For this reason, the parabolic antenna is usually made by injection-molding a plastic in which a metal plate is embedded in a plastic plate having a predetermined paraboloid.

The injection mold in this case is shown in FIGS. 9 and 10.
A horizontal die 51 as shown in the figure is known. That is, the fixed-side template 53 is arranged on the nozzle 52 side of the horizontal injection molding machine, and the movable-side template 53 is arranged next to the fixed-side template 53 facing the fixed-side template 53.
It is known that 54 is provided and the movable side mold plate 54 is horizontally reciprocated.

This type of mold 51 is used as follows. That is, as shown in FIG. 9, a metal mesh supply roller 56 rotatably supported above the mold 51 and around which a metal mesh 55 for embedding is wound is fed from a metal mesh of a predetermined length.
Pull out 55. Then, the metal mesh 55 is disposed between the fixed-side mold plate 53 and the movable-side mold plate 54 in a hanging shape.
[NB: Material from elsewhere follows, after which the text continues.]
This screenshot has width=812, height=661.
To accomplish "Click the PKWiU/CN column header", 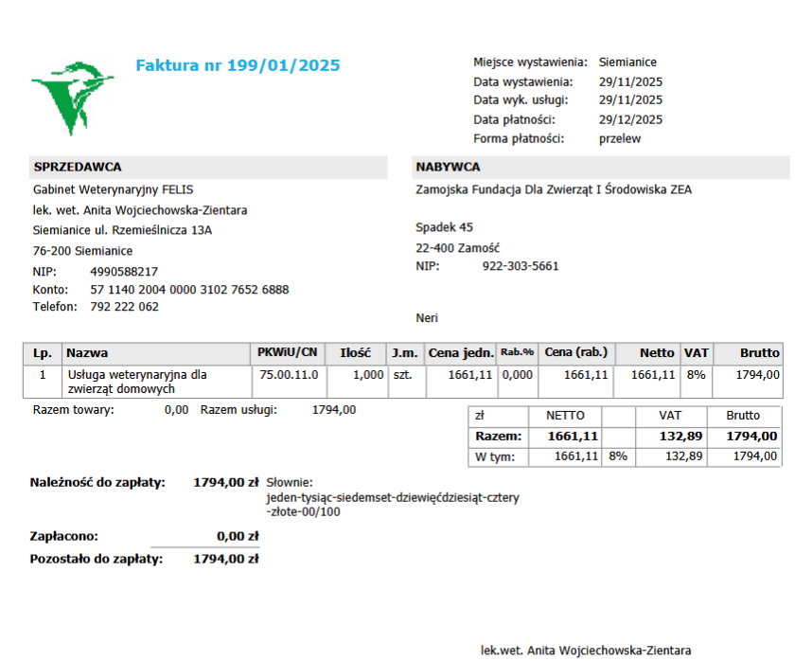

Then, as shown in FIG. 10, both mold plates 53 and 54 are fitted together to perform mold clamping. At this time, the metal mesh 55 is cut by a cutter (not shown). After the mold is clamped, a plastic molding material heated and melted by an injection molding machine is injected and filled into the cavity 57 from the nozzle 52. Thereafter, pressure holding, cooling, mold opening, and product removal are performed.

(C) Problems to be Solved by the Invention When a parabolic antenna is molded by using the mold 51 as described above, as shown in FIG. 11, the metal mesh 55 forms a cavity in both mold plates 53 and 54 in a mold clamped state. It is arranged in the cavity 57 in a state of being caught by each corner portion on the surface portion. Therefore, even if the cavity surface portion of the movable side mold plate 54 is designed to have a predetermined parabolic surface, the metal mesh 55 is embedded with a curvature larger than that of the predetermined parabolic surface.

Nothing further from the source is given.